POLITICA E POTERE
Claudio Zali vs Carlo Luigi Caimi, il Consiglio della magistratura archivia la segnalazione del ministro contro l'ex deputato, oggi giudice supplente, per un post su Facebook. "Non ha trasmodato nell'esercizio dei suoi diritti e non si è reso autore di il
La clamorosa iniziativa risale a inizio dicembre, quando il direttore del Dipartimento del territorio segnalò l’ex parlamentare, che oggi ricopre la carica di giudice supplente al Tribunale d'appello. Il caso era legato a un post su Facebook nel quale Caimi affermava che la nuova legge sugli appalti sarebbe caduta al primo ricorso
BELLINZONA – Con sentenza datata 31 gennaio il Consiglio della magistratura ha deciso di non dar seguito alla segnalazione del ministro leghista Claudio Zali nei confronti dell’ex deputato del PPD Carlo Luigi Caimi.

La clamorosa iniziativa risale a inizio dicembre, quando il direttore del Dipartimento del territorio segnalò l’ex parlamentare, che oggi ricopre la carica di giudice supplente al Tribunale d'appello. Il caso era legato a un post su Facebook nel quale Caimi affermava che la nuova legge sugli appalti sarebbe caduta al primo ricorso.

Secondo Zali si trattava di "un'interferenza nel processo legislativo”, in quanto “i giudici devono scrivere le sentenze quando richiesto, non le devono sputare su Facebook o sui giornali". Se no, aveva sostenuto, "è un po' come quando i pensionati vanno sui cantieri, per sostenere che quando lavoravano loro le cose venivano fatte meglio. Con la differenza però che il pensionato in questione forse si è dimenticato che ha lasciato il parlamento perché nel frattempo è diventato giudice supplente del Tribunale d'appello. I giudici devono fare silenzio".

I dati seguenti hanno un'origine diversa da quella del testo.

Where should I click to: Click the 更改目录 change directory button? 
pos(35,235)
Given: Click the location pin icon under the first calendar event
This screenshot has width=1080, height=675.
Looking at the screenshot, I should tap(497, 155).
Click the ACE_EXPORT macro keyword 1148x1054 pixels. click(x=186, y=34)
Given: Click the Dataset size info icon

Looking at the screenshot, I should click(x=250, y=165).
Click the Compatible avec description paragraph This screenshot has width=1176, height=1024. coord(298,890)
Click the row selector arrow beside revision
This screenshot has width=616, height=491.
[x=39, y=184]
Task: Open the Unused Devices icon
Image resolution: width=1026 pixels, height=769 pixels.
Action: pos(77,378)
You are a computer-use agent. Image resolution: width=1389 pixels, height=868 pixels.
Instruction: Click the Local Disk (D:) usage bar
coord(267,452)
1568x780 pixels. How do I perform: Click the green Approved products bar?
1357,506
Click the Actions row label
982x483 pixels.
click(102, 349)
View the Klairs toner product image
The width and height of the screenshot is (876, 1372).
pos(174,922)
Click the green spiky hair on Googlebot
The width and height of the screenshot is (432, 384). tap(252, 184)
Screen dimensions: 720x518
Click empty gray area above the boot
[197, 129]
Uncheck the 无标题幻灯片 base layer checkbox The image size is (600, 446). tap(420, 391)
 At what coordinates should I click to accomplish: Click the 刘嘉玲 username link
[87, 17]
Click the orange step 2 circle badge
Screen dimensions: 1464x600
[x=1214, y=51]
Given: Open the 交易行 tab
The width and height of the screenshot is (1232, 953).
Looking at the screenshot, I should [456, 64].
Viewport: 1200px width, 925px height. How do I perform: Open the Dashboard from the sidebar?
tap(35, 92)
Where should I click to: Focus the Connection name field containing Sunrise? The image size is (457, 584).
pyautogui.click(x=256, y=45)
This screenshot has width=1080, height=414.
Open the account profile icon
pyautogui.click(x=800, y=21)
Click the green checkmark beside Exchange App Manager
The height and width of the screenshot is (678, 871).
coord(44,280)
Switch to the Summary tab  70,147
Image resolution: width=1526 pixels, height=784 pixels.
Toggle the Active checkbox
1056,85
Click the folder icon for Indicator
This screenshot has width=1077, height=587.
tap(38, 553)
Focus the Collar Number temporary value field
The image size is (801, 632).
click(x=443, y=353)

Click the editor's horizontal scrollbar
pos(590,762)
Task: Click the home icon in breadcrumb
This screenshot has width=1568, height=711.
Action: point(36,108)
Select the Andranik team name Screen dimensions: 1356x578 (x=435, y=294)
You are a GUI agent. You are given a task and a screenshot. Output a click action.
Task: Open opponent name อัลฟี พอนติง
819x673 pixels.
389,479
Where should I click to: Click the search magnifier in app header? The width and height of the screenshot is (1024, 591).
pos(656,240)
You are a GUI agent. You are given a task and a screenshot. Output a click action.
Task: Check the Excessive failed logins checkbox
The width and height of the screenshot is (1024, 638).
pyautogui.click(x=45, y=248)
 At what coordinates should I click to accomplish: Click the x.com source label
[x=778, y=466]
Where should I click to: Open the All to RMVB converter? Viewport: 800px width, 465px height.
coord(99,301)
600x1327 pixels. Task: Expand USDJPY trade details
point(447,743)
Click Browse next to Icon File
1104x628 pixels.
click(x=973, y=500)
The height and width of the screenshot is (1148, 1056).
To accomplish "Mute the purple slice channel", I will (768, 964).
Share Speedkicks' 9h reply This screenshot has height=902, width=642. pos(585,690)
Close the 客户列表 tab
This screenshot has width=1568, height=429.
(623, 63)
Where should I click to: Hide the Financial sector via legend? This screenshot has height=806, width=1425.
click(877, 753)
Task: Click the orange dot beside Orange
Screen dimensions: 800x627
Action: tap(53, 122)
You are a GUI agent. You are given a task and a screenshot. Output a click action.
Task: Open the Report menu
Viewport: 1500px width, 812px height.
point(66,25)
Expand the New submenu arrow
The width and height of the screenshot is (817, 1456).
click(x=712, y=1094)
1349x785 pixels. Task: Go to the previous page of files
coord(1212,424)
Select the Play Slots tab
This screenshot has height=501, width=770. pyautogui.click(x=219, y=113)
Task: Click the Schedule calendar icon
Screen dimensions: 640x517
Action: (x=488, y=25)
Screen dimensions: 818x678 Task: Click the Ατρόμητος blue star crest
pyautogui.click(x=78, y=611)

Ora la sentenza: “Il Consiglio della magistratura, “chiamato a statuire nell'ambito della segnalazione del 1° dicembre 2016 presentata dal Consigliere di Stato Claudio Zali, in relazione a esternazioni apparse il 30 novembre 2016 sui (social)media riconducibili al giudice supplente del Tribunale d'appello Carlo Luigi Caimi, ha pronunciato:

1. Alla segnalazione non è dato alcun seguito disciplinare.

2. Non si prelevano spese di procedura”.

"In sintesi – si legge nei ‘considerandi’ del Consiglio della magistratura - si può ritenere che il magistrato supplente segnalato non ha trasmodato nell'esercizio dei suoi diritti e non si è reso autore di illeciti disciplinari".

Il PPD si era dichiarato sconcertato dall’iniziativa del ministro e in una nota stampa aveva scritto: “Zali, stop alle intimidazioni”. Da parte sua, Caimi aveva replicato citando in un post sempre su Facebook l’illuminista Anders Chydenius, parlamentare del governo svedese: “È di tutta evidenza che la libertà di stampa e di scrittura è uno dei baluardi più forti di una libera organizzazione dello Stato». Senza la libertà di stampa «l’educazione e la buona condotta sarebbero distrutte… nei pensieri, nei discorsi e nei comportamenti prevarrebbe la grossolanità e la penombra oscurerebbe l’intero cielo della nostra libertà in pochi anni”.